**Source document**:

.....

Like type hints for DataFrames, Daffy helps you catch structural mismatches early and keeps your data pipeline documentation synchronized with the code. Column validation is lightweight and fast. For deeper validation, Daffy also supports row-level validation using Pydantic models. Compatible with both Pandas and Polars.

## Key Features

**Column Validation** (lightweight, minimal overhead):
- Validate DataFrame columns at function entry and exit points
- Support regex patterns for matching column names (e.g., `"r/column_\d+/"`)
- Check data types of columns
- Validate columns contain no null values (`nullable=False`)
- Validate columns contain only unique values (`unique=True`)
- Vectorized value checks: `gt`, `ge`, `lt`, `le`, `between`, `eq`, `ne`, `isin`, `notnull`, `str_regex`
- Control strictness of validation (allow or disallow extra columns)

.....

**Source material**:

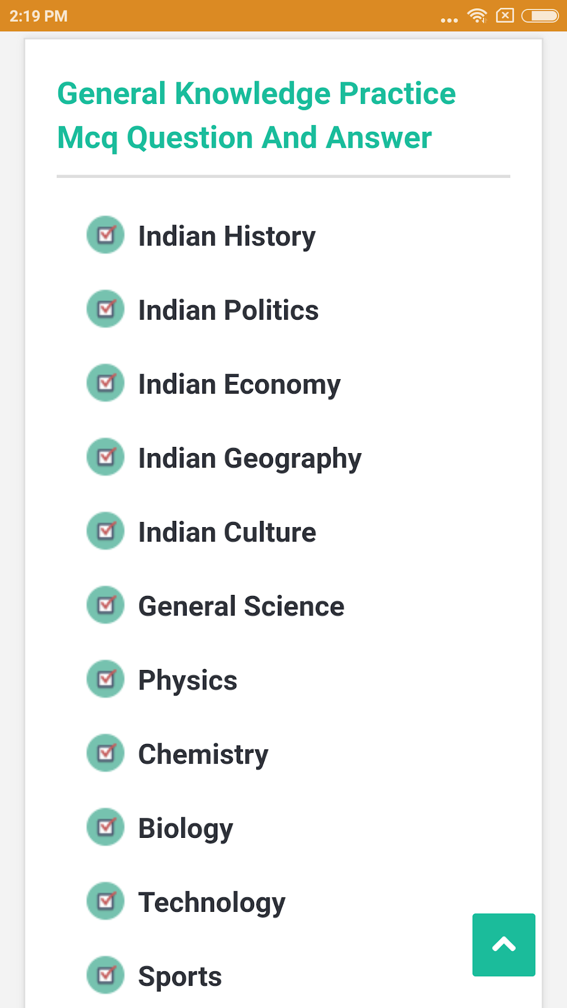The height and width of the screenshot is (1008, 567).
Task: Toggle the Technology checkbox
Action: pyautogui.click(x=105, y=901)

.....

**Tasks and exercises**:
#1 Reproduce the Daffy description starting at "Like type hints" and ending at "disallow extra columns)".
#2 Answer these from the Daffy description:
(a) Which two DataFrame libraries is Daffy compatible with?
(b) What setting validates that columns contain no null values?
(c) What kind of pattern can be used to match column names?

**Final answers**:
#1
Like type hints for DataFrames, Daffy helps you catch structural mismatches early and keeps your data pipeline documentation synchronized with the code. Column validation is lightweight and fast. For deeper validation, Daffy also supports row-level validation using Pydantic models. Compatible with both Pandas and Polars.

## Key Features

**Column Validation** (lightweight, minimal overhead):
- Validate DataFrame columns at function entry and exit points
- Support regex patterns for matching column names (e.g., `"r/column_\d+/"`)
- Check data types of columns
- Validate columns contain no null values (`nullable=False`)
- Validate columns contain only unique values (`unique=True`)
- Vectorized value checks: `gt`, `ge`, `lt`, `le`, `between`, `eq`, `ne`, `isin`, `notnull`, `str_regex`
- Control strictness of validation (allow or disallow extra columns)

#2
(a) Pandas and Polars
(b) `nullable=False`
(c) Regex patterns